Biography: Howard Pyle – artist, writer, and teacher - was among America’s most famous illustrators and storytellers. He was born in Wilmington, Delaware in 1853 and after three years of art study in Philadelphia he began his career in New York City in 1876. After further studies at the Art Students League, he returned to Wilmington, where in 1879 he established his studio. For the next thirty years, as Pyle worked in a rapidly expanding publishing industry, as he created more than three thousand illustrations for books and a cross-section of major magazines, including St. Nicholas, the Harper’s periodicals, Century Magazine, The Ladies’ Home Journal, and McClure’s. His lively stories and images of dashing pirates, valiant knights, and historical heroes reached millions of people. His book and magazine illustrations – both in color or black and white, for young people and adults - animated the written words of fiction, history, fantasy and romance. His mastery of eloquent gestures and expressions, evocative lighting, picturesque settings and theatrical composition combined to create an expressive and emotional intensity.

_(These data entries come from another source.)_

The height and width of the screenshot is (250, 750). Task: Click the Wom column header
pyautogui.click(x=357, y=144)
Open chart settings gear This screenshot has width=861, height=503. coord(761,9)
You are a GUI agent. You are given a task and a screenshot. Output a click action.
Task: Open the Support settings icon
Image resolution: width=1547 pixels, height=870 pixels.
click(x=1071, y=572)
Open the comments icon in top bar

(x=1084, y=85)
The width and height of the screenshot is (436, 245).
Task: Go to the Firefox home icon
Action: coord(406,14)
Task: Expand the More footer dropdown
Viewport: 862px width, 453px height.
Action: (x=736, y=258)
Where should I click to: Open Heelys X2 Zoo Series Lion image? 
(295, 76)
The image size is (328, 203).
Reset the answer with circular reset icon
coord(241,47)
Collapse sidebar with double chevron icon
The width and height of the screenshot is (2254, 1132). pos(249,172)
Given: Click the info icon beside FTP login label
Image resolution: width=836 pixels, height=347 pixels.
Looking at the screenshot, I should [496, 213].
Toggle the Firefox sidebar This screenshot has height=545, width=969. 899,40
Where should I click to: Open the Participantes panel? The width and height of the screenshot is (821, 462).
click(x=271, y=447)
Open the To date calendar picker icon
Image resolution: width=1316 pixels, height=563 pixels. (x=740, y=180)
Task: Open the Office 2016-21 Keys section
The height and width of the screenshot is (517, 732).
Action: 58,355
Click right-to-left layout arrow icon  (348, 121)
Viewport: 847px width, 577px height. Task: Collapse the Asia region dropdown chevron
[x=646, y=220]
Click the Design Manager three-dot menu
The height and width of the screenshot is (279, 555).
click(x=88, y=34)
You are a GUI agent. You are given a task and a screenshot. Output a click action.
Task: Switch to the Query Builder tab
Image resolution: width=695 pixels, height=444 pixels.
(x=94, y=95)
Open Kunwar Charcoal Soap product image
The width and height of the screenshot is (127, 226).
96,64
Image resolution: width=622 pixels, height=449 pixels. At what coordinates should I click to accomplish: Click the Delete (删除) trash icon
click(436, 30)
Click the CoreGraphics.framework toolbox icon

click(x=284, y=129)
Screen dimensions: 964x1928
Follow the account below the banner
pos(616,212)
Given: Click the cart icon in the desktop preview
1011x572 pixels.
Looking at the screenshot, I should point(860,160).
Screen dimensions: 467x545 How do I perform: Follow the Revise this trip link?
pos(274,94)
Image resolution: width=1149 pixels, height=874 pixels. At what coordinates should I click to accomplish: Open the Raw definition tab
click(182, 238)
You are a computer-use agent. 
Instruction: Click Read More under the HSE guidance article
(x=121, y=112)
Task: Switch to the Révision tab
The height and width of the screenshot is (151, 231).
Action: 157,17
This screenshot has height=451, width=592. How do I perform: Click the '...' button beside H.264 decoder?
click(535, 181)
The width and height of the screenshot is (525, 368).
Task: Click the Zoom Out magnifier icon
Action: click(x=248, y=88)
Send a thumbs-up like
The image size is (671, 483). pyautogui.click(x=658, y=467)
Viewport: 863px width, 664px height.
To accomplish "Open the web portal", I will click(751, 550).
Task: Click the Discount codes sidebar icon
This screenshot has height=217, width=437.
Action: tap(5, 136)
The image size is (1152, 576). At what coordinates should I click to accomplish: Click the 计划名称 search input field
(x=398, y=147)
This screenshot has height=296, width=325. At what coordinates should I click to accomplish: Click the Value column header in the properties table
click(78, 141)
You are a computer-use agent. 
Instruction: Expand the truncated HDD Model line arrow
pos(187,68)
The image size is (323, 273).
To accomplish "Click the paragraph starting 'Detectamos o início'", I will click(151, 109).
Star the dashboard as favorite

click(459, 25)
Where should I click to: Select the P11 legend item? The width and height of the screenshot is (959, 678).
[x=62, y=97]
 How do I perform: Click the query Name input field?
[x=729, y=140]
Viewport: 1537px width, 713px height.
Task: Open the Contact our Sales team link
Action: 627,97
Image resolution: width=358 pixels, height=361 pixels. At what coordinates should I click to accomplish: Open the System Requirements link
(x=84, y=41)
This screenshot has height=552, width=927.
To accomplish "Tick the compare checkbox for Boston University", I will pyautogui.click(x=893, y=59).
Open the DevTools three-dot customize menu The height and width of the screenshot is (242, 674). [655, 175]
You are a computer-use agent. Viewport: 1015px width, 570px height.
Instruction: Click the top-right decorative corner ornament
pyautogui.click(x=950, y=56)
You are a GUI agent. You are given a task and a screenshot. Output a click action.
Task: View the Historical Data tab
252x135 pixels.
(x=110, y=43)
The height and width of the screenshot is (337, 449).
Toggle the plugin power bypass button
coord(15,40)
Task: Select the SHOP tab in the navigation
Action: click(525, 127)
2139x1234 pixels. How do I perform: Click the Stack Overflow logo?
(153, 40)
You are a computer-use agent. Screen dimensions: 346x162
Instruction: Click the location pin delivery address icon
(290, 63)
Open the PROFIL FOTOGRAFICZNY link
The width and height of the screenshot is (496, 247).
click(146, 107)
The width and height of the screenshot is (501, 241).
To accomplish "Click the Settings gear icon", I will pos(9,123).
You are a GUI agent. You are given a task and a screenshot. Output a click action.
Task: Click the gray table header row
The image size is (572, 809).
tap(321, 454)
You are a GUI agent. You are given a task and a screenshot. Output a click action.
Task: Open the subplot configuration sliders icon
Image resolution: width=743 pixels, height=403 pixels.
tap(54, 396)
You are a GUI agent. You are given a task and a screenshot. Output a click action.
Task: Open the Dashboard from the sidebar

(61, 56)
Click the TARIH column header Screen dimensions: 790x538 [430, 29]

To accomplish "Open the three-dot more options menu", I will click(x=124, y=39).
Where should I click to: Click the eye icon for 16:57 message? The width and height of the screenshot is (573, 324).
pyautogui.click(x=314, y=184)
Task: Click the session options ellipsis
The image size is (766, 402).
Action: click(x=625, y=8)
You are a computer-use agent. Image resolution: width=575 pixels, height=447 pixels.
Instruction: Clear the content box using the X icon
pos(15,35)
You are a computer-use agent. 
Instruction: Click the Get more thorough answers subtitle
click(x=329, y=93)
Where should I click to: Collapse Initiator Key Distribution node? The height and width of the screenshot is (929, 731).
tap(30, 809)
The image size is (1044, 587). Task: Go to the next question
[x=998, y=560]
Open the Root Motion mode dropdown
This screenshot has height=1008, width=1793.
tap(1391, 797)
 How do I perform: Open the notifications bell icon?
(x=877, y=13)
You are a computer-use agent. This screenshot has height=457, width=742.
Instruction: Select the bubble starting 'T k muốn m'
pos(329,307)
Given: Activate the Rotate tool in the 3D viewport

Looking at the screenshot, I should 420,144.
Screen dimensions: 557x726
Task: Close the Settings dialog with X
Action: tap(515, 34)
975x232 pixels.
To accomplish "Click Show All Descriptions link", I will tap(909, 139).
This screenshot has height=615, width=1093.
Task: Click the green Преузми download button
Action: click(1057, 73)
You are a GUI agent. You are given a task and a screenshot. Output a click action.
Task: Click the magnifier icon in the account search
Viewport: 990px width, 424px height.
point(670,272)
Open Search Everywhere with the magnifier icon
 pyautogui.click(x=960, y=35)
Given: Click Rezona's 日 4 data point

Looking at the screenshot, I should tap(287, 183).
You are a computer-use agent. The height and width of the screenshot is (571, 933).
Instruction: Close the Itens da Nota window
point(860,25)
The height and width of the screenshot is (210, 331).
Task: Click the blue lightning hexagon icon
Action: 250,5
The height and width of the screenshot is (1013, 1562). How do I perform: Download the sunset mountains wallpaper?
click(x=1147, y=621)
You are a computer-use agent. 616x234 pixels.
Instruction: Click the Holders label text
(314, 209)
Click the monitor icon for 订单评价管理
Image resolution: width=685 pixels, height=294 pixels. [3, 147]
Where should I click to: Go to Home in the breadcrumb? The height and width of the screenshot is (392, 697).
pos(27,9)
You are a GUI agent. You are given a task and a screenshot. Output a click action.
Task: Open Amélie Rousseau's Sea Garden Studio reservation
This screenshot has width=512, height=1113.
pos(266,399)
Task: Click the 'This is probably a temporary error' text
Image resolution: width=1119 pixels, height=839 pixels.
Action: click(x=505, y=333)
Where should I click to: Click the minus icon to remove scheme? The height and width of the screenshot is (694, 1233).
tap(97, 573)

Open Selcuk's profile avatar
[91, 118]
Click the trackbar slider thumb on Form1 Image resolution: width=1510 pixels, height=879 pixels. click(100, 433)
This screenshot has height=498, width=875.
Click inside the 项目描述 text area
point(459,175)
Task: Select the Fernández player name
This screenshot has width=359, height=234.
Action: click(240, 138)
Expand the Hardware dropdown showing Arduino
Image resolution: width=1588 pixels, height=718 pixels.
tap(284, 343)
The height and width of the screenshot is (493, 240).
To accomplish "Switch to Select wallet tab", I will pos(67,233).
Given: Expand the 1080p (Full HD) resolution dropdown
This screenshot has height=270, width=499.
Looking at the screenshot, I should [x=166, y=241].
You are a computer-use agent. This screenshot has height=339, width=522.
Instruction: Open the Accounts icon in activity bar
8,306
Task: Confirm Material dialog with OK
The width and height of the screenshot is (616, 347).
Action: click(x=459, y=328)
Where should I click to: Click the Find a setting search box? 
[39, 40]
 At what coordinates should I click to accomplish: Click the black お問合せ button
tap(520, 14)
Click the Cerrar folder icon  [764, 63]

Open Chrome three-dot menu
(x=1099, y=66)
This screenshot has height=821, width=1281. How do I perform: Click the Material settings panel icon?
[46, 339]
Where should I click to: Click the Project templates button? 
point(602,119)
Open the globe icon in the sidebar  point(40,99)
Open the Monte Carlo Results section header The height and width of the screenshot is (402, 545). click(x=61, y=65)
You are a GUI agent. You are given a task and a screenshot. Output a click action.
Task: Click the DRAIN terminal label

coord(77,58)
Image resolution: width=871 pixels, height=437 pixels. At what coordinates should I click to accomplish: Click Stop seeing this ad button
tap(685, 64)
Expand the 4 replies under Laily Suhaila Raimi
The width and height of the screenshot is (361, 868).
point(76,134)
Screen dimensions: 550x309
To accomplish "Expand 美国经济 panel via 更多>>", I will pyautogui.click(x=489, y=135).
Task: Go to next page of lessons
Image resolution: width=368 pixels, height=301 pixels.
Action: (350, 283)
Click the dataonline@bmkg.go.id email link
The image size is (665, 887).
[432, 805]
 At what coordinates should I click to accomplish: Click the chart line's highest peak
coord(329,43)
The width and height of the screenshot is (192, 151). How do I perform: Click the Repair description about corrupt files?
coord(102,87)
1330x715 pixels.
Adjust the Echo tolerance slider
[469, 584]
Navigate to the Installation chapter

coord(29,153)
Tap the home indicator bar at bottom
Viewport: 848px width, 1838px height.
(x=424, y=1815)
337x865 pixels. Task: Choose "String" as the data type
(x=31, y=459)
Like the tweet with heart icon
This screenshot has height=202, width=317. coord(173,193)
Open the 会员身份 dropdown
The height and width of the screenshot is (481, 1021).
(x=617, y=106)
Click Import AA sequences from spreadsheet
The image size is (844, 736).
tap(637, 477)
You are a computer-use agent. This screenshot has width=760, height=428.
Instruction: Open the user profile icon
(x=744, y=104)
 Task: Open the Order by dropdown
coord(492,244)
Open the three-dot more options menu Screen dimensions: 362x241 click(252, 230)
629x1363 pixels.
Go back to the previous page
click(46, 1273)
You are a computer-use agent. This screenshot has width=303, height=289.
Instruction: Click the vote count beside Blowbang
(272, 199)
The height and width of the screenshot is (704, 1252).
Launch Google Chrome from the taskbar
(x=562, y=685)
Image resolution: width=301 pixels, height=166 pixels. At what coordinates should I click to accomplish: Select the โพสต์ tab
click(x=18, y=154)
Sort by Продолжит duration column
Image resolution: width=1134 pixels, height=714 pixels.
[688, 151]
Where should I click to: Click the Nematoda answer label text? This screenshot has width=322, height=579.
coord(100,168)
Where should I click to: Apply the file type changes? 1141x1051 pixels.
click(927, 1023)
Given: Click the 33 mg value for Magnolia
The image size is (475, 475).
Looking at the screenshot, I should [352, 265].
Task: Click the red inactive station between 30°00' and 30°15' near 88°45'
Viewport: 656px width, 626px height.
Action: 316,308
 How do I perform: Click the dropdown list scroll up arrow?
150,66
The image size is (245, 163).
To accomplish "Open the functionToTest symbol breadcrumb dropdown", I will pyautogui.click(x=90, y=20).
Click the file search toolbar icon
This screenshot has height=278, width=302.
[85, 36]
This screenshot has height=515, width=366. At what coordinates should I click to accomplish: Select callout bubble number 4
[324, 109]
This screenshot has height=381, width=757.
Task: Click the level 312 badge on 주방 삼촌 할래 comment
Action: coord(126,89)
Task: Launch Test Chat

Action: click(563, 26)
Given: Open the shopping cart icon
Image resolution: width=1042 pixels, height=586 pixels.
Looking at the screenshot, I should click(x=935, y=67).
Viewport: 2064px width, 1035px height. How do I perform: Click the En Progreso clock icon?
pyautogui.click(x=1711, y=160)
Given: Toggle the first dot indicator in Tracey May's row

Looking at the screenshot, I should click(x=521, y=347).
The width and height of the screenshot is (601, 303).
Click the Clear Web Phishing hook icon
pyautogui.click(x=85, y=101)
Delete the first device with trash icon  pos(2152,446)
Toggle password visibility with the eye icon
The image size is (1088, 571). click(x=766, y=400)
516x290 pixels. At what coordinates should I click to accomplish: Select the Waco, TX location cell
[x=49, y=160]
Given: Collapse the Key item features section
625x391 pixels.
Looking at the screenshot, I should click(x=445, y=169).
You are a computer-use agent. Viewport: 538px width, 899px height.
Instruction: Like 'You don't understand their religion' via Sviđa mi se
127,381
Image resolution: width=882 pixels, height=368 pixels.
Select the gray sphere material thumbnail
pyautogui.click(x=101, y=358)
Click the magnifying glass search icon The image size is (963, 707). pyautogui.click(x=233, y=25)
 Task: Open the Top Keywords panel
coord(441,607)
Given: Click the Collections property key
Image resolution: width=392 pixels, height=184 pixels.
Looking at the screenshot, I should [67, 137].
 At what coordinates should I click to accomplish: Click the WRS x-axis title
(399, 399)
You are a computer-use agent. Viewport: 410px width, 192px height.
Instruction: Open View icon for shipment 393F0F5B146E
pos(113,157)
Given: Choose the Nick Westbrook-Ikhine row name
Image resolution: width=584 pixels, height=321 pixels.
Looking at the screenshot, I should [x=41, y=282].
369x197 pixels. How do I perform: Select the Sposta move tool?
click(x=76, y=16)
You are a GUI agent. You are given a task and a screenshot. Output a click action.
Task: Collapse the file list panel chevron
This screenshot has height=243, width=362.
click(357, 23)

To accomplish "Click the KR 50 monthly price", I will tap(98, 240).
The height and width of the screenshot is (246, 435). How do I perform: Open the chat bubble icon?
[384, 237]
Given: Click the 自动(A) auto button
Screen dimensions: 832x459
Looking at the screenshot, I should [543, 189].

Pyle was the first to professionalize the teaching of illustration as an art unto itself in the United States. In 1894, he inaugurated a class in illustration at Drexel Institute of Art, Science and Industry (now Drexel University) in Philadelphia; two years later, his courses were renamed Drexel’s School of Illustration. In 1898, he established a summer school at Chadds Ford, Pennsylvania, allowing him to give intensive instruction to chosen students. In 1900, he resigned from Drexel and founded his own school in Wilmington, which he operated until 1905, thereafter giving private critiques to select students. Pyle’s rigorous curriculum stressed naturalistic accuracy and emotional resonance. “Project your mind into your subject until you actually live it. Make your pictures live." These words – spoken by Pyle to his students – convey his passion for the art of illustration, which he regarded as the best manifestation of American art.
Some of his students went on to create memorable works through the mid-twentieth century. His protégés became known as the “Brandywine School of Illustrators” because of the school’s location in the Brandywine Valley of Delaware and Pennsylvania. Pyle’s best-known students included N. C. Wyeth and Jessie Willcox Smith.
Today, illustrators, filmmakers, and animators still acknowledge Pyle’s lasting imprint on the nation’s visual culture. After his death in 1911, the Wilmington Society of the Fine Arts, now the Delaware Art Museum, was founded to preserve and exhibit his works of art.